As back-to-school season approaches, transitioning back into a study routine can be difficult— for both students and Moms. The power of print, however, can be a great tool to aid studies at home and successes in school, and help to stimulate their learning retention. In fact, 76% of students surveyed agree they prefer doing reading assignments on paper rather than online for better learning retention*. Below are a few examples as to how print as a medium can help your loved ones navigate the new school year, as told through recent survey results from the Canon Print for Action Survey conducted by Ipsos for Canon*.
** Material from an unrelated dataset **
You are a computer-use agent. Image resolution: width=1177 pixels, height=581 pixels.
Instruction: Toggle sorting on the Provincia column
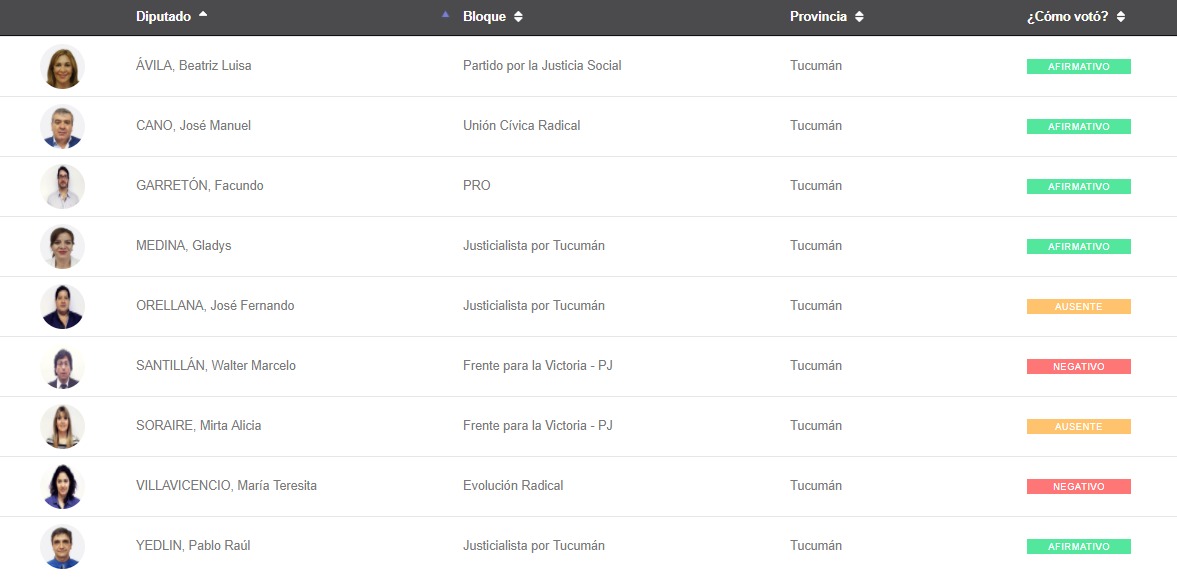pyautogui.click(x=859, y=17)
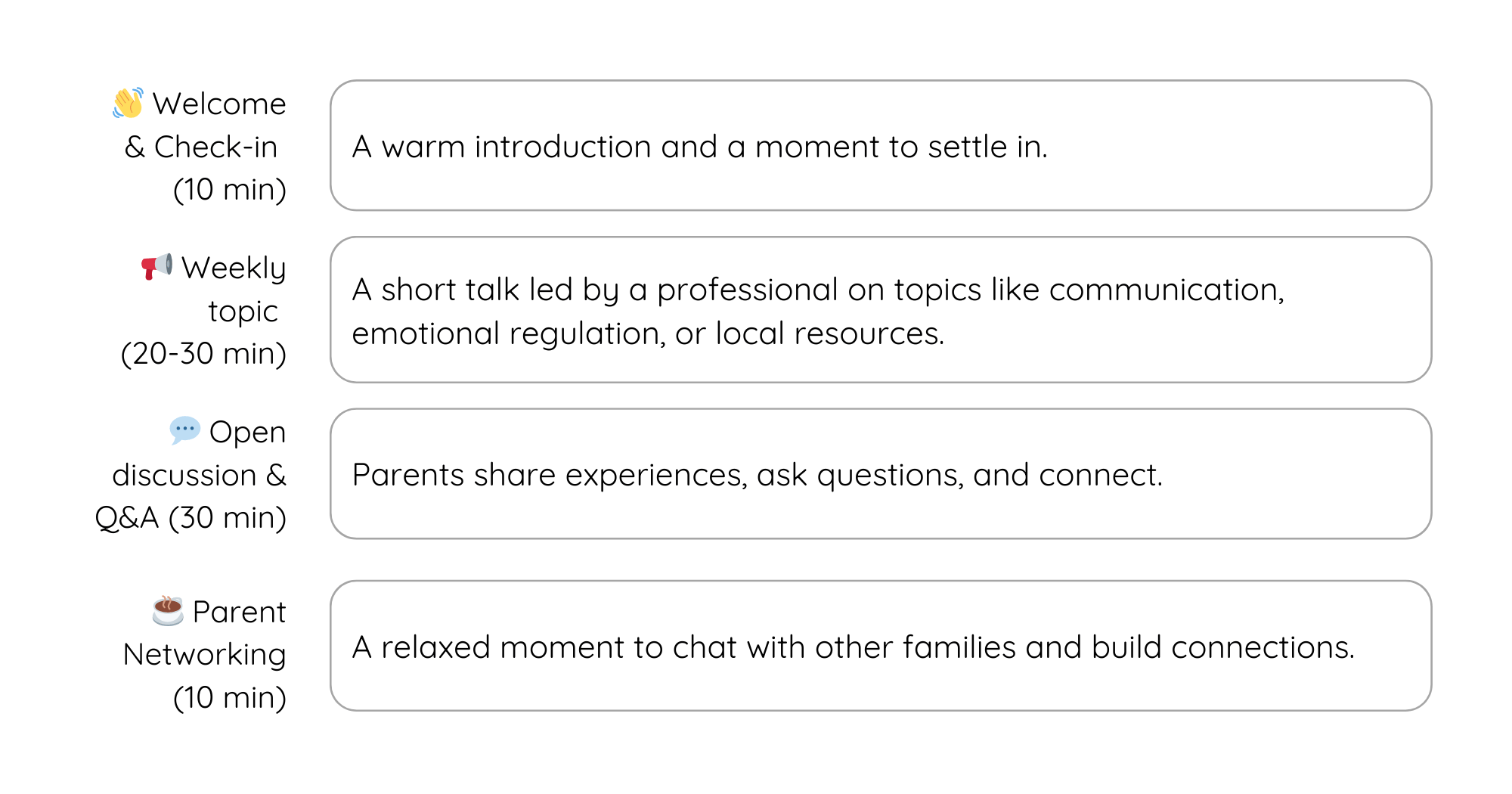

Print plays a pivotal role in student education every day. From vibrant posters that decorate classroom walls to printed resources like homework planners, notebooks, and textbooks, the medium creates an environment that promotes learning and engagement both inside and outside the classroom setting.
Digital Can Be Detrimental
We live in a digital society, but devices in the classroom can easily be distracting and overwhelming according to 69% of survey respondents. Specifically, when it comes to studying habits and learning retention, 76% of students surveyed say they tend to perform better when using print rather than digital materials as study aids. So the next time your student is up late cramming for a hard history exam, suggest sitting down with them and their textbook. Speak to them about the material out loud as an added measure to help them digest the information presented on the pages in front of them.
Don’t Shy Away from Over Purchasing School Supplies
The right school supplies can improve a student’s learning retention—so make sure physical materials like assignment planners, colorful highlighters and note pads are on your back-to-school lists. Assignment planners encourage students to physically write down what assignments are due and when, and as it happens, 34% of the younger generations surveyed say they use physical planners to help them stay organized and on top of upcoming deadlines. And since over 75% of students surveyed say they love to highlight and mark up physical content, with a range of colorful highlighters and notepads, students can stop to note and recognize what is actually important within a text, rather than just scroll quickly through an online resource.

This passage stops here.